» **Exercise objective**: Reproduce every line of the data below verbatim, with no changes.

[start Data listing]

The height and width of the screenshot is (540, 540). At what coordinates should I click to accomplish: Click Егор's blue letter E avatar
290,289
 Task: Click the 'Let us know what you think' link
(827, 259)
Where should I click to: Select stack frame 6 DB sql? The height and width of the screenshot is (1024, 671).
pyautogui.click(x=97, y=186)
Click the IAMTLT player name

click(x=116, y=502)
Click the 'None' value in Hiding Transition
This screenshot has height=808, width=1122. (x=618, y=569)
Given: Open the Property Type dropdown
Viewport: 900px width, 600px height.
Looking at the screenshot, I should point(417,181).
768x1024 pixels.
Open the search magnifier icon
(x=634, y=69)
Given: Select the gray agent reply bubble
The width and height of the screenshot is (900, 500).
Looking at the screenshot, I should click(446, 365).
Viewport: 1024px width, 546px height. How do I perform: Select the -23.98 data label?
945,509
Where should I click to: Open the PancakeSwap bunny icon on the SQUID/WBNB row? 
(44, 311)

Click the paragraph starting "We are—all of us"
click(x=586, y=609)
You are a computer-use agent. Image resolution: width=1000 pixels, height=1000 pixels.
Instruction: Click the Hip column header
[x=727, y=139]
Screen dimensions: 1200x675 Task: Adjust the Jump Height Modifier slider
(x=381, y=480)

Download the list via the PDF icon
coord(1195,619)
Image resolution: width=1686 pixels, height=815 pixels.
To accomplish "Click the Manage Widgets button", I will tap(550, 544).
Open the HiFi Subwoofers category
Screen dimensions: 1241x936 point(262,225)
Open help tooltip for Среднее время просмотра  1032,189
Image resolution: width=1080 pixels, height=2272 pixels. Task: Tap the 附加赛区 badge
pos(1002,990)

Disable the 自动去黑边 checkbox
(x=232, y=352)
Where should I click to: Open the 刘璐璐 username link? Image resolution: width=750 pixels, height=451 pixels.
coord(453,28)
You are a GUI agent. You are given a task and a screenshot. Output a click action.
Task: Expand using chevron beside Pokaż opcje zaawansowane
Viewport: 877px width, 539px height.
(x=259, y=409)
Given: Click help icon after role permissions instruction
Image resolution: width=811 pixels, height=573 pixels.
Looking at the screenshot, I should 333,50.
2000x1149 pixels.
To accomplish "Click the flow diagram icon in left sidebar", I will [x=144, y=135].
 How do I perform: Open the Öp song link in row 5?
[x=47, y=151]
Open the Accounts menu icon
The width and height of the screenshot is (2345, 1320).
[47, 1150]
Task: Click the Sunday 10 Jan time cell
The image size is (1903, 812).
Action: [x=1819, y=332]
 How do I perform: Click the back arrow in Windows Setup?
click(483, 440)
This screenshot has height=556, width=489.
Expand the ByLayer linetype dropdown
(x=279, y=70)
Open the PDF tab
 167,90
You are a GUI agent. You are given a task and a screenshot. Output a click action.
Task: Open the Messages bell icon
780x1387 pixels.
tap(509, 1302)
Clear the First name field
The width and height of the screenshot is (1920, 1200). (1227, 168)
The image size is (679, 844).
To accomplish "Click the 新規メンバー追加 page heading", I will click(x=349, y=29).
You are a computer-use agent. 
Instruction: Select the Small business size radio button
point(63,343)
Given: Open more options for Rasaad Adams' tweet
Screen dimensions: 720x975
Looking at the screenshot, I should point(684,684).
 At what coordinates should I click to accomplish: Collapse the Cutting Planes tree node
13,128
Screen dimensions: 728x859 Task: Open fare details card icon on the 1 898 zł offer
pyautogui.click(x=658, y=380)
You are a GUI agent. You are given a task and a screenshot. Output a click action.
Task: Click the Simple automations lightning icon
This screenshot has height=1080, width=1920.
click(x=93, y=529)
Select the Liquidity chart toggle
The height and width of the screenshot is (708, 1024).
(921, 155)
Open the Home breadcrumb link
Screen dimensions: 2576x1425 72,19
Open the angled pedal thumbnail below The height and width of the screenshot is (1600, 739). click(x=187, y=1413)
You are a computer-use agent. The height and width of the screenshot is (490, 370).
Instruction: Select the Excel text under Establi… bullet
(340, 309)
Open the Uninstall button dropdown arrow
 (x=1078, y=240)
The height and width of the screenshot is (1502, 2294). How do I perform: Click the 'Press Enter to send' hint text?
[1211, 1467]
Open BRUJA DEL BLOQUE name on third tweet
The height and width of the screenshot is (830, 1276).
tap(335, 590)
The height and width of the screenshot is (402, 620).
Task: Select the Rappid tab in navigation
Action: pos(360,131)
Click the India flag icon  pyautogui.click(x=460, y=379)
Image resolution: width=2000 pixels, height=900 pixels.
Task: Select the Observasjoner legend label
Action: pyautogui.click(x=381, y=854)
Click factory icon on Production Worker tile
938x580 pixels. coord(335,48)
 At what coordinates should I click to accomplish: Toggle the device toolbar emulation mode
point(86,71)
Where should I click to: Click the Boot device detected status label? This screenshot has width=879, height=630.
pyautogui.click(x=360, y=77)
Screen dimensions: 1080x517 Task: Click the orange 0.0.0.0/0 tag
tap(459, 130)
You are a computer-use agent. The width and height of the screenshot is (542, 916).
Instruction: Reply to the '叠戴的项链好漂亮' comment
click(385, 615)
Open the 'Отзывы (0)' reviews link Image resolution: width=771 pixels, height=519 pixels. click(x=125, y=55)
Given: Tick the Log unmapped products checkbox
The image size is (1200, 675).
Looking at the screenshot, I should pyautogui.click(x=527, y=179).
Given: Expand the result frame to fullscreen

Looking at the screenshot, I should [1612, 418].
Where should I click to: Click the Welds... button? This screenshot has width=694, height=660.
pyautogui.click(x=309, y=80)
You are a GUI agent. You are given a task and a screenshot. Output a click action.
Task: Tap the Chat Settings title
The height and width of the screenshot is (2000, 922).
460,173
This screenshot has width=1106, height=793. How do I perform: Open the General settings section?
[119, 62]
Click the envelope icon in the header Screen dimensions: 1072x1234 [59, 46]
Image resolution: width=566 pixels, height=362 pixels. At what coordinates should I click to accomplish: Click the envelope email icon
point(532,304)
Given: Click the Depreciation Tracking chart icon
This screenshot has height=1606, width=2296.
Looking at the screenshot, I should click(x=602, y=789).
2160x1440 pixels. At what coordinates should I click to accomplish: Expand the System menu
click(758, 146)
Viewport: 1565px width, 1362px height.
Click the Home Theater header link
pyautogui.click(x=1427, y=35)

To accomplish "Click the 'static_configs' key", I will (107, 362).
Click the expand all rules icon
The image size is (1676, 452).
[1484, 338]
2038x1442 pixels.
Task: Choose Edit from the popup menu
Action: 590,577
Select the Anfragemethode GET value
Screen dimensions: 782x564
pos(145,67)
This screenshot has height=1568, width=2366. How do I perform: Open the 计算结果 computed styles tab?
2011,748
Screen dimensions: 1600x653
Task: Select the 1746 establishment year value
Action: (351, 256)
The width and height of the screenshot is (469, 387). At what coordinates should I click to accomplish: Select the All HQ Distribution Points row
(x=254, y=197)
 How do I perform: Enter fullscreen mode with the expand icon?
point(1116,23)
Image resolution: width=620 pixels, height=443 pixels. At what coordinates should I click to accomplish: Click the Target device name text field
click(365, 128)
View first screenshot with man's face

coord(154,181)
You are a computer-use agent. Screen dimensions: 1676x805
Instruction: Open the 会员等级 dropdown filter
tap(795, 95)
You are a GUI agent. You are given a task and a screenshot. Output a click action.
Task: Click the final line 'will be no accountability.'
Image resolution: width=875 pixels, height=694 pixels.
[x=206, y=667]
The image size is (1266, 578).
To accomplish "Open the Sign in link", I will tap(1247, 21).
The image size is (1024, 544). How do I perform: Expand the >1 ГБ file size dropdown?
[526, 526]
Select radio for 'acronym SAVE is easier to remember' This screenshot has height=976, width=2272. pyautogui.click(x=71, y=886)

[end Data listing]

» **Complete output**:
The height and width of the screenshot is (540, 540). At what coordinates should I click to accomplish: Click Егор's blue letter E avatar
290,289
 Task: Click the 'Let us know what you think' link
(827, 259)
Where should I click to: Select stack frame 6 DB sql? The height and width of the screenshot is (1024, 671).
pyautogui.click(x=97, y=186)
Click the IAMTLT player name

click(x=116, y=502)
Click the 'None' value in Hiding Transition
This screenshot has height=808, width=1122. (x=618, y=569)
Given: Open the Property Type dropdown
Viewport: 900px width, 600px height.
Looking at the screenshot, I should point(417,181).
768x1024 pixels.
Open the search magnifier icon
(x=634, y=69)
Given: Select the gray agent reply bubble
The width and height of the screenshot is (900, 500).
Looking at the screenshot, I should click(446, 365).
Viewport: 1024px width, 546px height. How do I perform: Select the -23.98 data label?
945,509
Where should I click to: Open the PancakeSwap bunny icon on the SQUID/WBNB row? 
(44, 311)

Click the paragraph starting "We are—all of us"
click(x=586, y=609)
You are a computer-use agent. Image resolution: width=1000 pixels, height=1000 pixels.
Instruction: Click the Hip column header
[x=727, y=139]
Screen dimensions: 1200x675 Task: Adjust the Jump Height Modifier slider
(x=381, y=480)

Download the list via the PDF icon
coord(1195,619)
Image resolution: width=1686 pixels, height=815 pixels.
To accomplish "Click the Manage Widgets button", I will tap(550, 544).
Open the HiFi Subwoofers category
Screen dimensions: 1241x936 point(262,225)
Open help tooltip for Среднее время просмотра  1032,189
Image resolution: width=1080 pixels, height=2272 pixels. Task: Tap the 附加赛区 badge
pos(1002,990)

Disable the 自动去黑边 checkbox
(x=232, y=352)
Where should I click to: Open the 刘璐璐 username link? Image resolution: width=750 pixels, height=451 pixels.
coord(453,28)
You are a GUI agent. You are given a task and a screenshot. Output a click action.
Task: Expand using chevron beside Pokaż opcje zaawansowane
Viewport: 877px width, 539px height.
(x=259, y=409)
Given: Click help icon after role permissions instruction
Image resolution: width=811 pixels, height=573 pixels.
Looking at the screenshot, I should 333,50.
2000x1149 pixels.
To accomplish "Click the flow diagram icon in left sidebar", I will [x=144, y=135].
 How do I perform: Open the Öp song link in row 5?
[x=47, y=151]
Open the Accounts menu icon
The width and height of the screenshot is (2345, 1320).
[47, 1150]
Task: Click the Sunday 10 Jan time cell
The image size is (1903, 812).
Action: [x=1819, y=332]
 How do I perform: Click the back arrow in Windows Setup?
click(483, 440)
This screenshot has height=556, width=489.
Expand the ByLayer linetype dropdown
(x=279, y=70)
Open the PDF tab
 167,90
You are a GUI agent. You are given a task and a screenshot. Output a click action.
Task: Open the Messages bell icon
780x1387 pixels.
tap(509, 1302)
Clear the First name field
The width and height of the screenshot is (1920, 1200). (1227, 168)
The image size is (679, 844).
To accomplish "Click the 新規メンバー追加 page heading", I will click(x=349, y=29).
You are a computer-use agent. 
Instruction: Select the Small business size radio button
point(63,343)
Given: Open more options for Rasaad Adams' tweet
Screen dimensions: 720x975
Looking at the screenshot, I should point(684,684).
 At what coordinates should I click to accomplish: Collapse the Cutting Planes tree node
13,128
Screen dimensions: 728x859 Task: Open fare details card icon on the 1 898 zł offer
pyautogui.click(x=658, y=380)
You are a GUI agent. You are given a task and a screenshot. Output a click action.
Task: Click the Simple automations lightning icon
This screenshot has height=1080, width=1920.
click(x=93, y=529)
Select the Liquidity chart toggle
The height and width of the screenshot is (708, 1024).
(921, 155)
Open the Home breadcrumb link
Screen dimensions: 2576x1425 72,19
Open the angled pedal thumbnail below The height and width of the screenshot is (1600, 739). click(x=187, y=1413)
You are a computer-use agent. The height and width of the screenshot is (490, 370).
Instruction: Select the Excel text under Establi… bullet
(340, 309)
Open the Uninstall button dropdown arrow
 (x=1078, y=240)
The height and width of the screenshot is (1502, 2294). How do I perform: Click the 'Press Enter to send' hint text?
[1211, 1467]
Open BRUJA DEL BLOQUE name on third tweet
The height and width of the screenshot is (830, 1276).
tap(335, 590)
The height and width of the screenshot is (402, 620).
Task: Select the Rappid tab in navigation
Action: pos(360,131)
Click the India flag icon  pyautogui.click(x=460, y=379)
Image resolution: width=2000 pixels, height=900 pixels.
Task: Select the Observasjoner legend label
Action: pyautogui.click(x=381, y=854)
Click factory icon on Production Worker tile
938x580 pixels. coord(335,48)
 At what coordinates should I click to accomplish: Toggle the device toolbar emulation mode
point(86,71)
Where should I click to: Click the Boot device detected status label? This screenshot has width=879, height=630.
pyautogui.click(x=360, y=77)
Screen dimensions: 1080x517 Task: Click the orange 0.0.0.0/0 tag
tap(459, 130)
You are a computer-use agent. The width and height of the screenshot is (542, 916).
Instruction: Reply to the '叠戴的项链好漂亮' comment
click(385, 615)
Open the 'Отзывы (0)' reviews link Image resolution: width=771 pixels, height=519 pixels. click(x=125, y=55)
Given: Tick the Log unmapped products checkbox
The image size is (1200, 675).
Looking at the screenshot, I should pyautogui.click(x=527, y=179).
Given: Expand the result frame to fullscreen

Looking at the screenshot, I should [1612, 418].
Where should I click to: Click the Welds... button? This screenshot has width=694, height=660.
pyautogui.click(x=309, y=80)
You are a GUI agent. You are given a task and a screenshot. Output a click action.
Task: Tap the Chat Settings title
The height and width of the screenshot is (2000, 922).
460,173
This screenshot has width=1106, height=793. How do I perform: Open the General settings section?
[119, 62]
Click the envelope icon in the header Screen dimensions: 1072x1234 [59, 46]
Image resolution: width=566 pixels, height=362 pixels. At what coordinates should I click to accomplish: Click the envelope email icon
point(532,304)
Given: Click the Depreciation Tracking chart icon
This screenshot has height=1606, width=2296.
Looking at the screenshot, I should click(x=602, y=789).
2160x1440 pixels. At what coordinates should I click to accomplish: Expand the System menu
click(758, 146)
Viewport: 1565px width, 1362px height.
Click the Home Theater header link
pyautogui.click(x=1427, y=35)

To accomplish "Click the 'static_configs' key", I will (107, 362).
Click the expand all rules icon
The image size is (1676, 452).
[1484, 338]
2038x1442 pixels.
Task: Choose Edit from the popup menu
Action: 590,577
Select the Anfragemethode GET value
Screen dimensions: 782x564
pos(145,67)
This screenshot has height=1568, width=2366. How do I perform: Open the 计算结果 computed styles tab?
2011,748
Screen dimensions: 1600x653
Task: Select the 1746 establishment year value
Action: (351, 256)
The width and height of the screenshot is (469, 387). At what coordinates should I click to accomplish: Select the All HQ Distribution Points row
(x=254, y=197)
 How do I perform: Enter fullscreen mode with the expand icon?
point(1116,23)
Image resolution: width=620 pixels, height=443 pixels. At what coordinates should I click to accomplish: Click the Target device name text field
click(365, 128)
View first screenshot with man's face

coord(154,181)
You are a computer-use agent. Screen dimensions: 1676x805
Instruction: Open the 会员等级 dropdown filter
tap(795, 95)
You are a GUI agent. You are given a task and a screenshot. Output a click action.
Task: Click the final line 'will be no accountability.'
Image resolution: width=875 pixels, height=694 pixels.
[x=206, y=667]
The image size is (1266, 578).
To accomplish "Open the Sign in link", I will tap(1247, 21).
The image size is (1024, 544). How do I perform: Expand the >1 ГБ file size dropdown?
[526, 526]
Select radio for 'acronym SAVE is easier to remember' This screenshot has height=976, width=2272. pyautogui.click(x=71, y=886)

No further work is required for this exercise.